Composted material provides a great natural advantage when it comes to growing all kinds of things, including plants, trees and grasses. Though it may take a little more work than buying an organic or synthetic fertilizer at the store, it
can also yield equally good results at a much cheaper price. The environmental benefits are also significant. Compost does not add any harsh chemicals to the environment and prevents some materials from going the landfill. In order for compost to be effective, gardeners must first understand how to produce it, and then how to apply it.
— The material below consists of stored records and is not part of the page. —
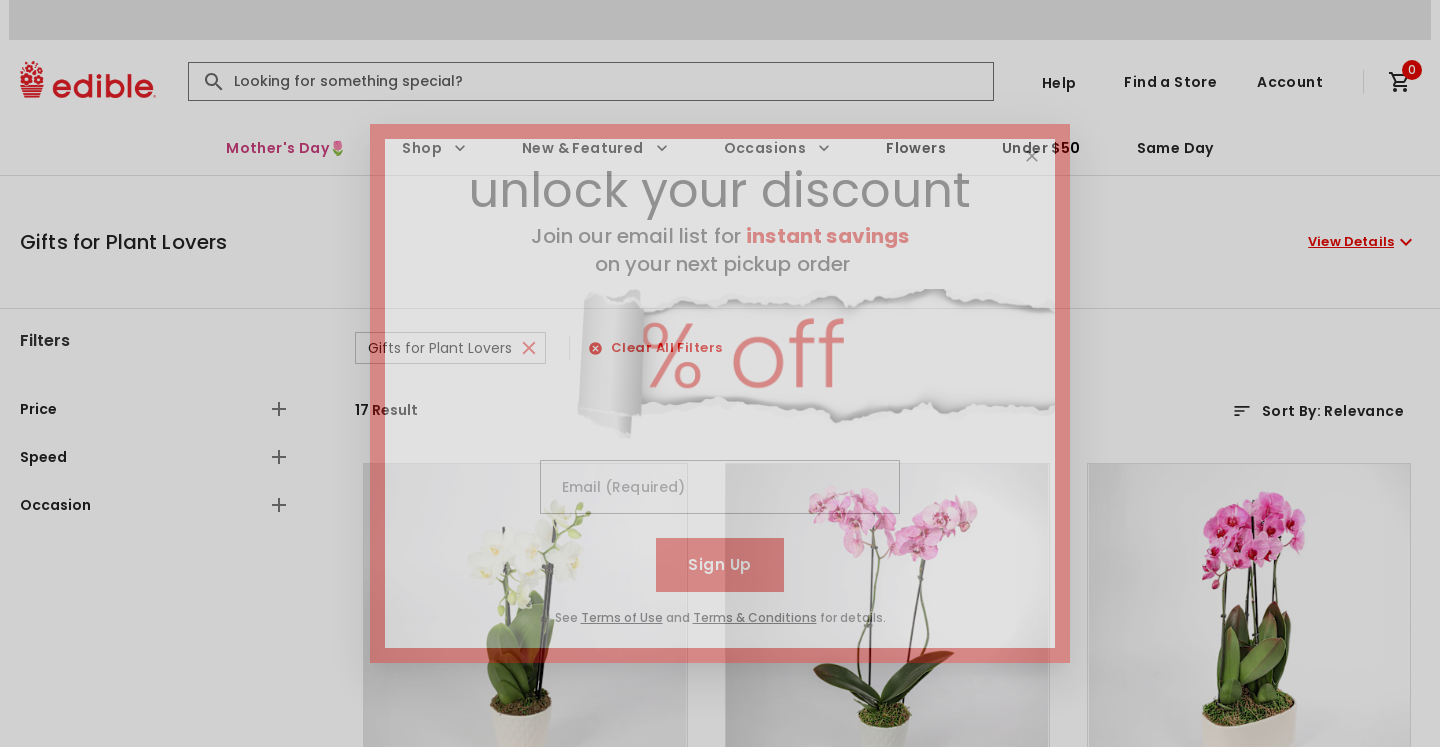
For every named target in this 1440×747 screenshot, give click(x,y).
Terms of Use (622, 617)
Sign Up (719, 564)
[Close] (1032, 156)
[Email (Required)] (720, 487)
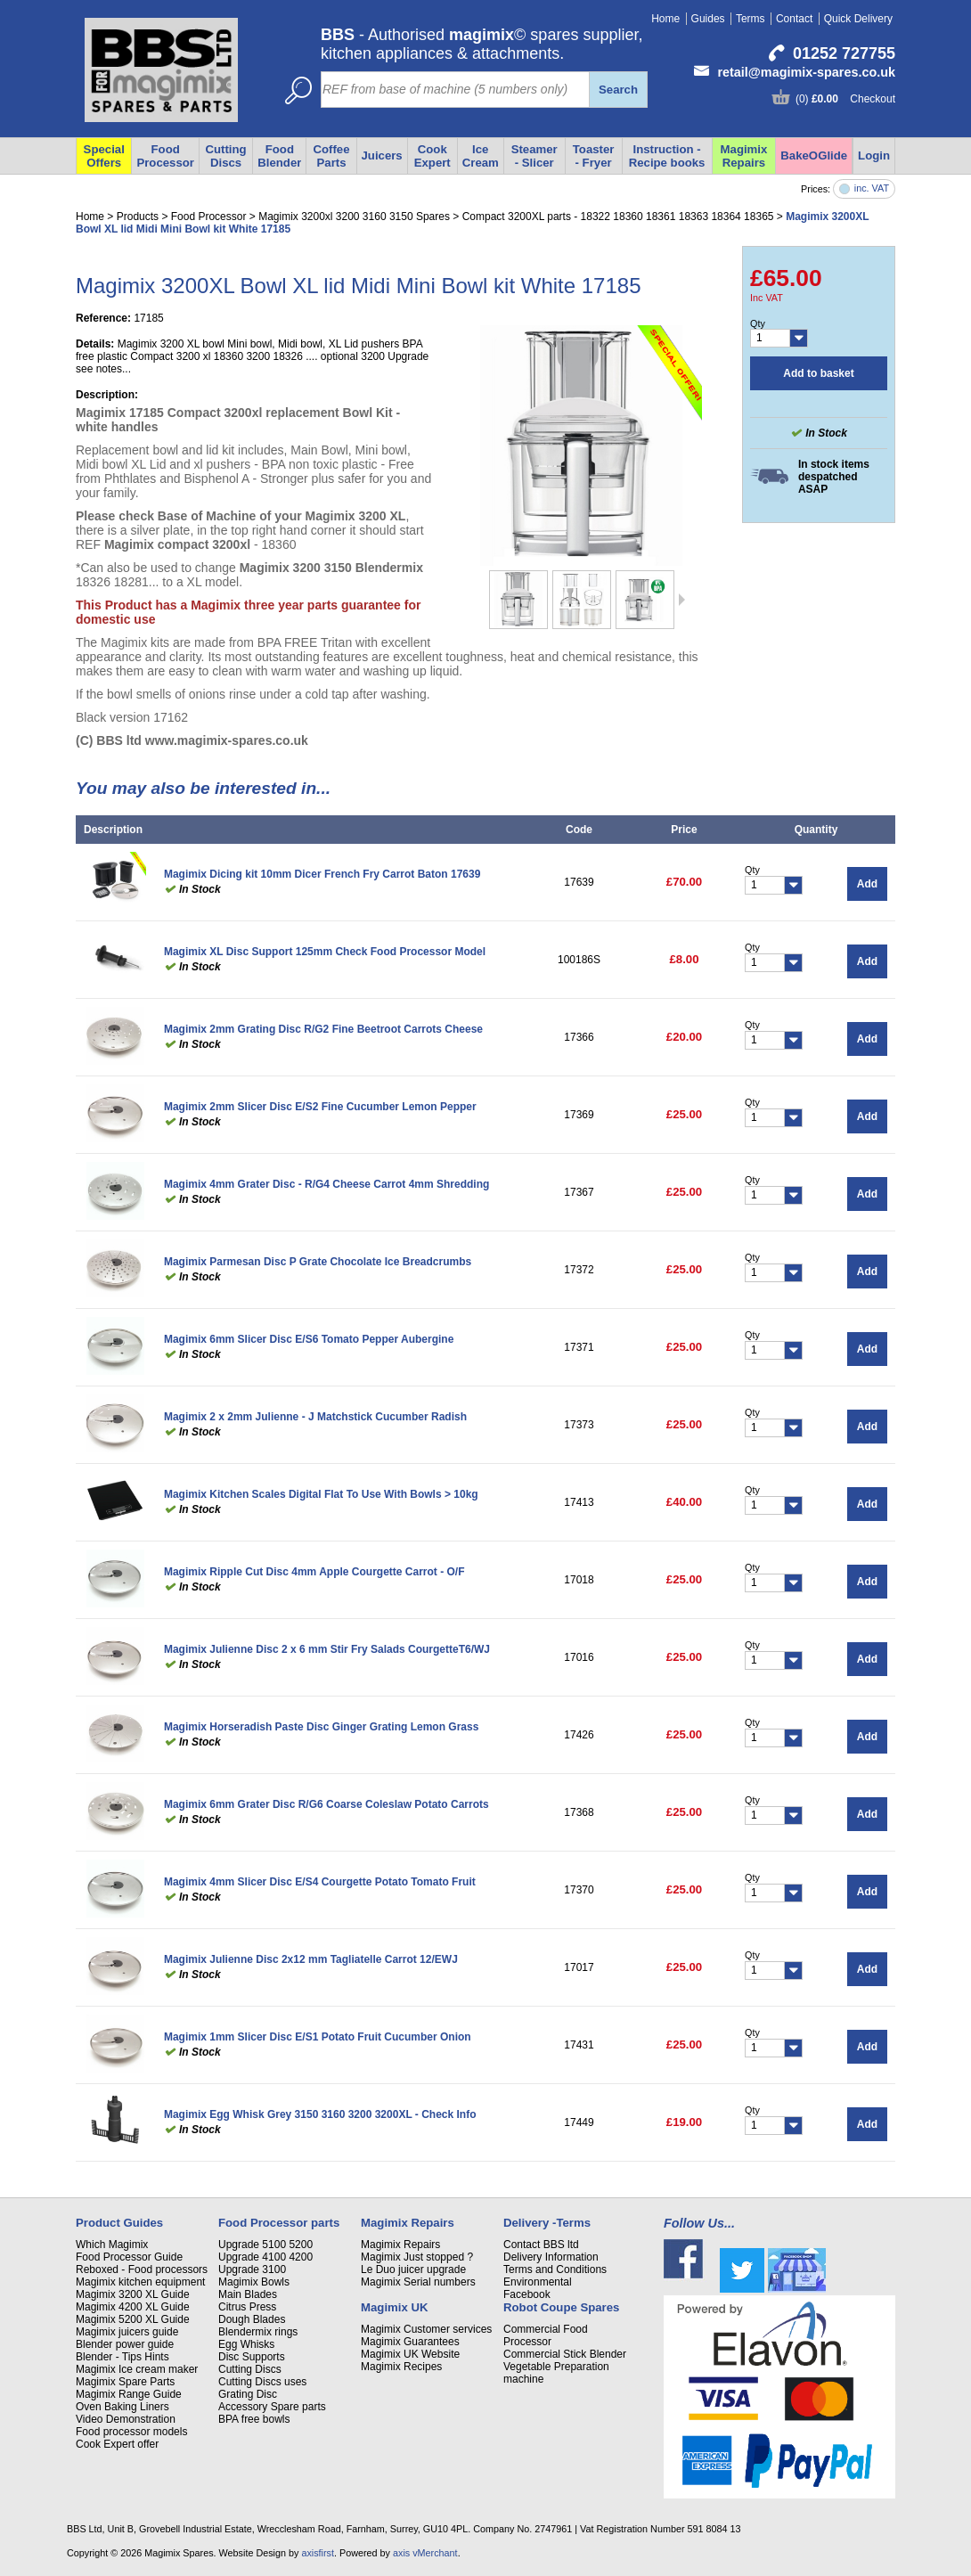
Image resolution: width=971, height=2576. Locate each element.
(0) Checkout (845, 99)
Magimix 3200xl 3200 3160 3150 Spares (354, 216)
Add (867, 884)
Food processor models (131, 2431)
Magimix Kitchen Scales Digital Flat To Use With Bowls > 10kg (321, 1494)
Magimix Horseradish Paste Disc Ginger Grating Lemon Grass (321, 1727)
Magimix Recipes (401, 2366)
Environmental (537, 2282)
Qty (757, 323)
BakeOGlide (813, 155)
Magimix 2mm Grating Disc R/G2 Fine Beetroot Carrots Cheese (323, 1029)
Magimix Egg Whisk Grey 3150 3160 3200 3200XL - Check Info (320, 2114)
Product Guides (119, 2222)
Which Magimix (112, 2244)
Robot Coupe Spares (561, 2307)
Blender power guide (125, 2344)
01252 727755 (844, 53)
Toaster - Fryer (594, 156)
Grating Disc (247, 2394)
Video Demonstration (125, 2419)
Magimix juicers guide (127, 2332)
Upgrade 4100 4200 (265, 2257)
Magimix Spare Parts (125, 2382)
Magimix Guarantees (410, 2341)
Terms (750, 18)
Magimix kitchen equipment (140, 2282)
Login (874, 155)
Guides (708, 18)
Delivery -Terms (547, 2222)
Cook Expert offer (117, 2444)
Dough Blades (251, 2319)
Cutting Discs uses (262, 2382)
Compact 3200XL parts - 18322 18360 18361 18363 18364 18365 (618, 216)
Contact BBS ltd (541, 2244)
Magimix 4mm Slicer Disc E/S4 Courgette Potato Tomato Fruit (320, 1882)
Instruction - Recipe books (667, 156)
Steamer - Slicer (534, 156)
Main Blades (247, 2294)
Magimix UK (394, 2307)
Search (618, 89)
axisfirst (317, 2552)
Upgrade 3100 (252, 2269)
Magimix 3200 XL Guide (133, 2294)
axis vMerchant (425, 2552)
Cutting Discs (250, 2369)
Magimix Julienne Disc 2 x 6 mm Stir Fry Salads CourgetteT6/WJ (327, 1649)
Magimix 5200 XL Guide (133, 2319)
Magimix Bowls (254, 2282)
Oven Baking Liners (122, 2406)
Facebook (527, 2294)
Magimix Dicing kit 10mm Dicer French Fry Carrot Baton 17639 (322, 874)
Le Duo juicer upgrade (413, 2269)
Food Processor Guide (129, 2257)
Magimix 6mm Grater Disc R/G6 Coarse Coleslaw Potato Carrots (326, 1804)
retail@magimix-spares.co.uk (806, 72)
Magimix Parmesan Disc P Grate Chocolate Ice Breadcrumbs (317, 1261)
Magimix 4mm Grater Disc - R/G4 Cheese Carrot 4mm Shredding (326, 1184)
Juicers (382, 155)
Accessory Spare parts (272, 2406)
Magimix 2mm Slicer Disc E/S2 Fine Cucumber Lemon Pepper (320, 1106)
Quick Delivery (858, 18)
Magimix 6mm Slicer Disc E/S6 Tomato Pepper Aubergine (308, 1339)
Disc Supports (251, 2357)
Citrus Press (247, 2307)
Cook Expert (432, 156)
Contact (794, 18)
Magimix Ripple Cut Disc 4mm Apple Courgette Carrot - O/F (314, 1572)
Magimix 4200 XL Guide (133, 2307)
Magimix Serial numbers (418, 2282)
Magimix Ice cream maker (137, 2369)
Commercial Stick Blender (564, 2354)
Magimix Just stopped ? (417, 2257)
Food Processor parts (278, 2222)
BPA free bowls (254, 2419)
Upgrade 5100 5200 (265, 2244)
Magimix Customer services (426, 2329)
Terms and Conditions (555, 2269)
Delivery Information (551, 2257)
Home (665, 18)
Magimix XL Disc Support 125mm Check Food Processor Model (325, 951)
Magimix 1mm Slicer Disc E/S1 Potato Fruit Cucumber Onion (317, 2037)
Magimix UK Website (410, 2354)
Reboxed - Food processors (142, 2269)
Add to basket (818, 373)
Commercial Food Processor (545, 2335)
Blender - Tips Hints (122, 2357)
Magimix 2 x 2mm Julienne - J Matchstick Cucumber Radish (315, 1417)
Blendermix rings (258, 2332)
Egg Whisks (246, 2344)
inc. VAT (871, 188)
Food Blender (279, 156)
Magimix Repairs (744, 156)
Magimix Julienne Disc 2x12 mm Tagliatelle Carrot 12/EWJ (311, 1959)
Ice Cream (480, 156)
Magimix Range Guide (129, 2394)
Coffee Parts (331, 156)
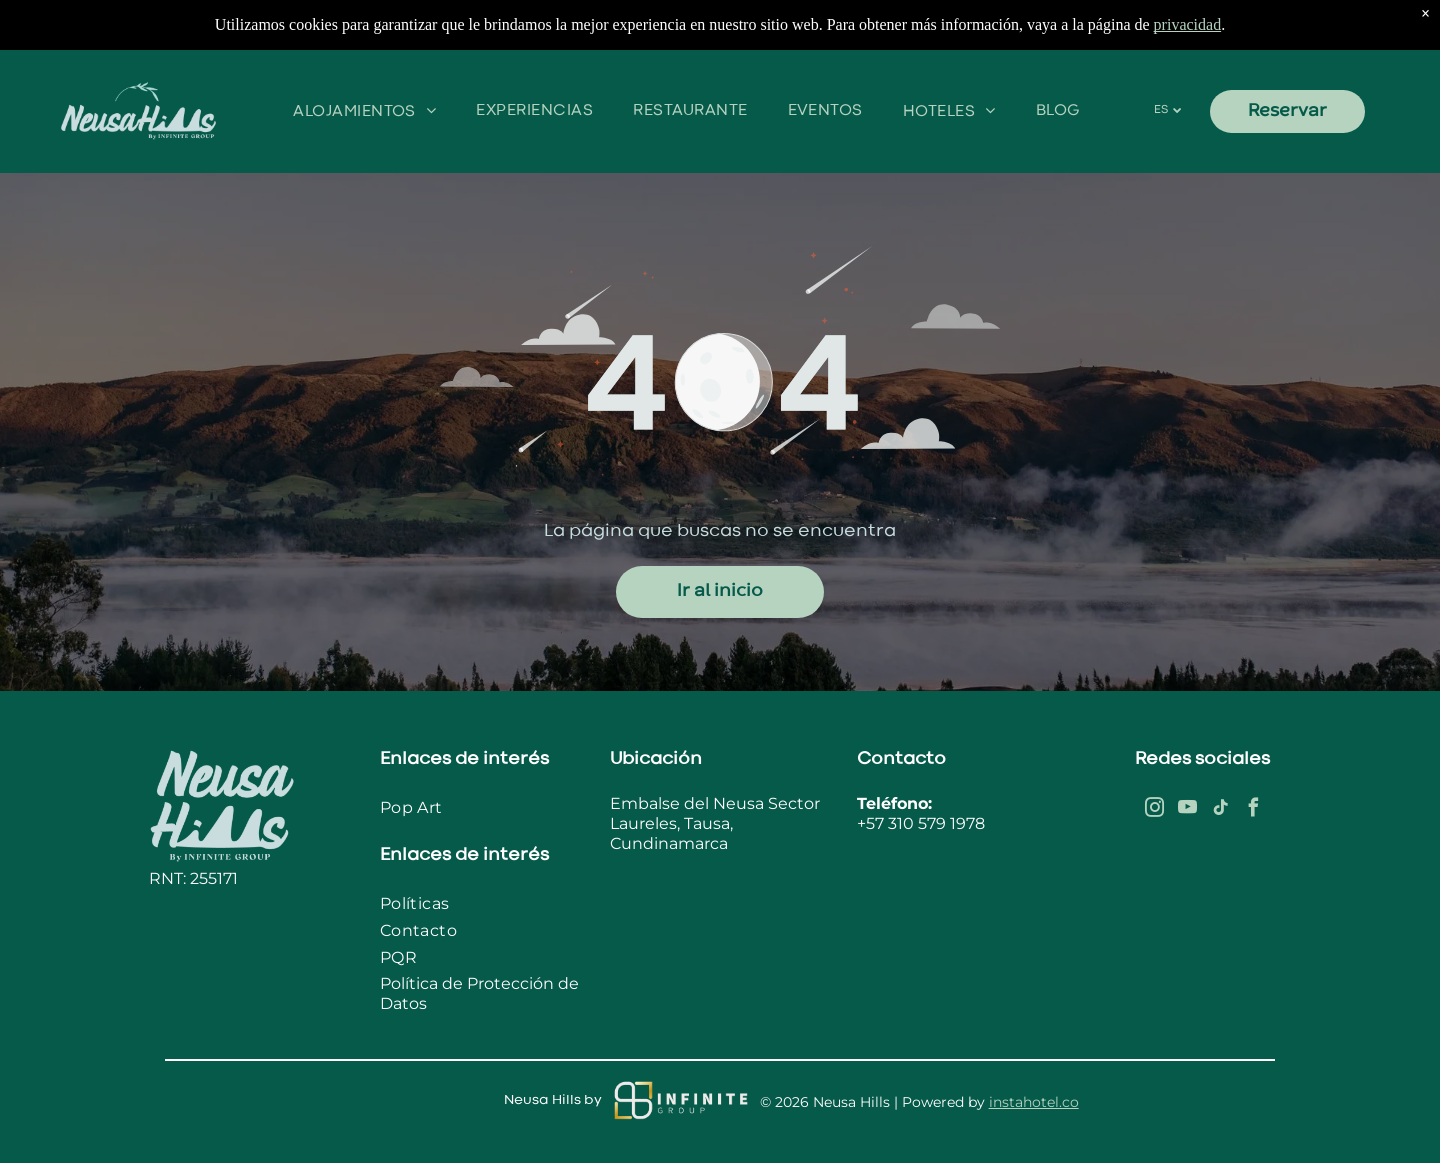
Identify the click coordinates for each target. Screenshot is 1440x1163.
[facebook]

Select a suitable place for a composting area. This should be away from the house so that any foul odors or pests are not a problem. Choose a shady area if you are planning to use compost worms. Otherwise, a sunny area is fine.
Turn the compost ingredients every week or two. Some compost bins make this easy with a hand crank that rotates the bin. If you are using a pile rather than a bin, use a pitchfork or a shovel to turn it.
Wait until the compost is ready. It should have decomposed to the point where you no longer can identify the ingredients you threw into the pile. This typically takes a month or two, but depending on the location and conditions, it could take longer.
Remove the most cured compost first and apply it using a pitchfork or shovel. A spreader may also be used if the compost is fine enough.
Spread 1 to 2 inches of compost on top of your planting bed. If you are planting a tree, use compost for a third of the backfilled soil. If you are putting compost in a potted plant, use about one-fourth compost and three-fourths potting soil.